Noneconomic damages in whistleblower lawsuits
Yes, but these damages — pain and suffering – are available because we bring a derivative claim for violation of public policy. California has a public policy against employers retaliating against people who are whistleblowers. Employees can recover noneconomic damages such as pain and suffering in addition to the front and back pay.
Statutory damages in whistleblower cases
Labor Code Section 1102.5 is effectively California’s Whistleblower statute, which reads as follows:
1102.5.
(a) An employer, or any person acting on behalf of the employer, shall not make, adopt, or enforce any rule, regulation, or policy preventing an employee from disclosing information to a government or law enforcement agency, to a person with authority over the employee, or to another employee who has authority to investigate, discover, or correct the violation or noncompliance, or from providing information to, or testifying before, any public body conducting an investigation, hearing, or inquiry, if the employee has reasonable cause to believe that the information discloses a violation of state or federal statute, or a violation of or noncompliance with a local, state, or federal rule or regulation, regardless of whether disclosing the information is part of the employee’s job duties.
(b) An employer, or any person acting on behalf of the employer, shall not retaliate against an employee for disclosing information, or because the employer believes that the employee disclosed or may disclose information, to a government or law enforcement agency, to a person with authority over the employee or another employee who has the authority to investigate, discover, or correct the violation or noncompliance, or for providing information to, or testifying before, any public body conducting an investigation, hearing, or inquiry, if the employee has reasonable cause to believe that the information discloses a violation of state or federal statute, or a violation of or noncompliance with a local, state, or federal rule or regulation, regardless of whether disclosing the information is part of the employee’s job duties.
(c) An employer, or any person acting on behalf of the employer, shall not retaliate against an employee for refusing to participate in an activity that would result in a violation of state or federal statute, or a violation of or noncompliance with a local, state, or federal rule or regulation.
(d) An employer, or any person acting on behalf of the employer, shall not retaliate against an employee for having exercised his or her rights under subdivision (a), (b), or (c) in any former employment.
(e) A report made by an employee of a government agency to his or her employer is a disclosure of information to a government or law enforcement agency pursuant to subdivisions (a) and (b).
(f) In addition to other penalties, an employer that is a corporation or limited liability company is liable for a civil penalty not exceeding ten thousand dollars ($10,000) for each violation of this section.
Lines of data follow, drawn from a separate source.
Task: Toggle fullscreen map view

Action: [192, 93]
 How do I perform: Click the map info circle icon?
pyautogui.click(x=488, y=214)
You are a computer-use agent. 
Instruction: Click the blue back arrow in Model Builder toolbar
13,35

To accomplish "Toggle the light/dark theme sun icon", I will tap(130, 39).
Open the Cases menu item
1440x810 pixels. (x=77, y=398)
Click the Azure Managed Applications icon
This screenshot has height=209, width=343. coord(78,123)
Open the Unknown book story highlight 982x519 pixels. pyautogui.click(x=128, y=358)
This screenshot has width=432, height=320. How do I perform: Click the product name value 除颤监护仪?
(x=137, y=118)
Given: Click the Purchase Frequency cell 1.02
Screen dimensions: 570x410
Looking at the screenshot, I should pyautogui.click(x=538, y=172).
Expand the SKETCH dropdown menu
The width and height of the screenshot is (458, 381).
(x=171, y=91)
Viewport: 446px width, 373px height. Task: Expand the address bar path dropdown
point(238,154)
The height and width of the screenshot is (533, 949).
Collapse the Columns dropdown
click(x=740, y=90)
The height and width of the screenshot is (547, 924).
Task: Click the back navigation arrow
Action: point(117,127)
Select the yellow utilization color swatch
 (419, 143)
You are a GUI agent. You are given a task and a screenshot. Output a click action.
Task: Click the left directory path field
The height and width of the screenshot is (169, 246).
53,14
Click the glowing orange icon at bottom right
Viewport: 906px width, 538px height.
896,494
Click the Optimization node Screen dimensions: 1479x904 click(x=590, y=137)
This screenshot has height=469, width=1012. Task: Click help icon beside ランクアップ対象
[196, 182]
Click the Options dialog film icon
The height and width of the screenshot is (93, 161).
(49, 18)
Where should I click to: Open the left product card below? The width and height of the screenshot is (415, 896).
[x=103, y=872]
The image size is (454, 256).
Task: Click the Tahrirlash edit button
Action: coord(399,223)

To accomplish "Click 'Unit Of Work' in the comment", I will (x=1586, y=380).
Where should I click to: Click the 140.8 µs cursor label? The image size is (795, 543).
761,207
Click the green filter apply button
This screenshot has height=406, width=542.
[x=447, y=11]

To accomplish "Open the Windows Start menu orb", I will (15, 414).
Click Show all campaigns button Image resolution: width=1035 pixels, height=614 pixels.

(g) This section does not apply to rules, regulations, or policies that implement, or to actions by employers against employees who violate, the confidentiality of the lawyer-client privilege of Article 3 (commencing with Section 950) of, or the physician-patient privilege of Article 6 (commencing with Section 990) of, Chapter 4 of Division 8 of the Evidence Code, or trade secret information.
(h) An employer, or a person acting on behalf of the employer, shall not retaliate against an employee because the employee is a family member of a person who has, or is perceived to have, engaged in any acts protected by this section.
(i) For purposes of this section, “employer” or “a person acting on behalf of the employer” includes, but is not limited to, a client employer as defined in paragraph (1) of subdivision (a) of Section 2810.3 and an employer listed in subdivision (b) of Section 6400.
(Amended by Stats. 2015, Ch. 792, Sec. 2. Effective January 1, 2016.)